Para sentirme escritora tuve que publicar varios libros. El primero salió en 97, pero me puse por primera vez el traje a partir del cuarto, Rabia de vida. En 2024 estrené el undécimo con mi nombre: Pulso ad_herido, bajo el sello Bonilla Artigas. En cualquier caso, como la poesía paga mal y no se me da pedir becas para lidiar con verbos y escucharlos rugir, desde los 19 hasta hoy he chambeado como editora, periodista, gestora cultural, a veces en contacto con autores y autoras extranjeras que aglomeran mi admiración (o mi fetichismo). Quienes me dictan mejor con sus palabras.

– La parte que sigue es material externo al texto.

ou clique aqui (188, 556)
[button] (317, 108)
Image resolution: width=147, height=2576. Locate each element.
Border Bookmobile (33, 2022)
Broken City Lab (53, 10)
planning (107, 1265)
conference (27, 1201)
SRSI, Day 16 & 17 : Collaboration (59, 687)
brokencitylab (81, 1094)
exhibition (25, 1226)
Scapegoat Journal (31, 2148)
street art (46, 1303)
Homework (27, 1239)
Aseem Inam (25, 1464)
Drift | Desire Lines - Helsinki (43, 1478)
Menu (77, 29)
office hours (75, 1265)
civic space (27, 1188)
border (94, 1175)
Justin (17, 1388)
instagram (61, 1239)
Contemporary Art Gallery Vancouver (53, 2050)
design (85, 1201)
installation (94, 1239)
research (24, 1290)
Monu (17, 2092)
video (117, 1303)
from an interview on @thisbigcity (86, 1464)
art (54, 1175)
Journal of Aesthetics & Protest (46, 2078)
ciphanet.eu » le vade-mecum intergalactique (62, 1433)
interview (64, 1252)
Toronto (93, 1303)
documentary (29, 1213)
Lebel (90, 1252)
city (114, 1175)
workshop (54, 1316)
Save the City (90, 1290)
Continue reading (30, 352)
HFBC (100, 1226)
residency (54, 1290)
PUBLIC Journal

En la FIL 2014 me cité con Rodrigo Fresán para conversar sobre La parte inventada, novela de factura avasallante, que cuestiona mis presupuestos. Cuando terminamos la entrevista me agradeció con tal generosidad que me quedé sin aire, como después de un balonazo. Otros días me he levantado con el pie derecho para entrevistar a Leila Guerriero en un cafecito de Coyoacán, a Martín Caparrós en Polanco, a Olvido García Valdés en la FIL y a Evelio Rosero en Gandhi. Paseé en mi coche por la UNAM a Claudia Piñeiro, me puse a platicar con Monika Zgustova y he entrevistado varias veces a Gilles Lipovetsky, tanto para TVUNAM como para prensa escrita, además de partir mariscos soberanos con él y Paola Tinoco. En 2019 me invitaron de la Feria del Libro de Monterrey a tener una charla pública con Raúl Zurita. Sus versos ya me conmovían los adentros; luego de conocerlo entiendo mejor por qué marcan mi costilla más frágil.
En 2016, Farándula, de Marta Sanz, venía de ganar el Premio Herralde de Novela. Lo presenté con ella en el Centro Xavier Villaurrutia. En esta pasada FIL, juntas hablamos de Los íntimos, recuento (con oficio y humor autodirigido) sobre sus dos vidas que corren paralelas: la cotidiana, la literaria. En esas páginas habla de su «nómina de ilustres», de verse junto a Carmen Martín Gaite, Caitlin Moran, Annie Ernaux. Dice: «Qué, qué increíble que todo esto me haya sucedido a mí […] Puede que este cronicón apunte hacia el complejo, la incredulidad, la sensación de quedarme fuera o de poder ser defenestrada». De Marta, célebre mía, tomo la idea de hacer este recuento personal de asombros, que parten de sospechas similares a las suyas. Bueno, pues viene al caso porque acabo de sumar un privilegio más: ser vista a través de la cámara de Daniel Mordzinski. Que me prestara sus ojos para mirarme desde ese lugar. Fueron años de esperarlo.
Otro día voy a contar mi suerte descomunal al toparme con Knut Hamsun, Rosario Castellanos, Clarice Lispector. Ok, este párrafo es mentira. Todo lo demás, por suerte, puritita verdad.
(Originalmente publicado en mi columna La Utora, en el periódico mexicano La Razón).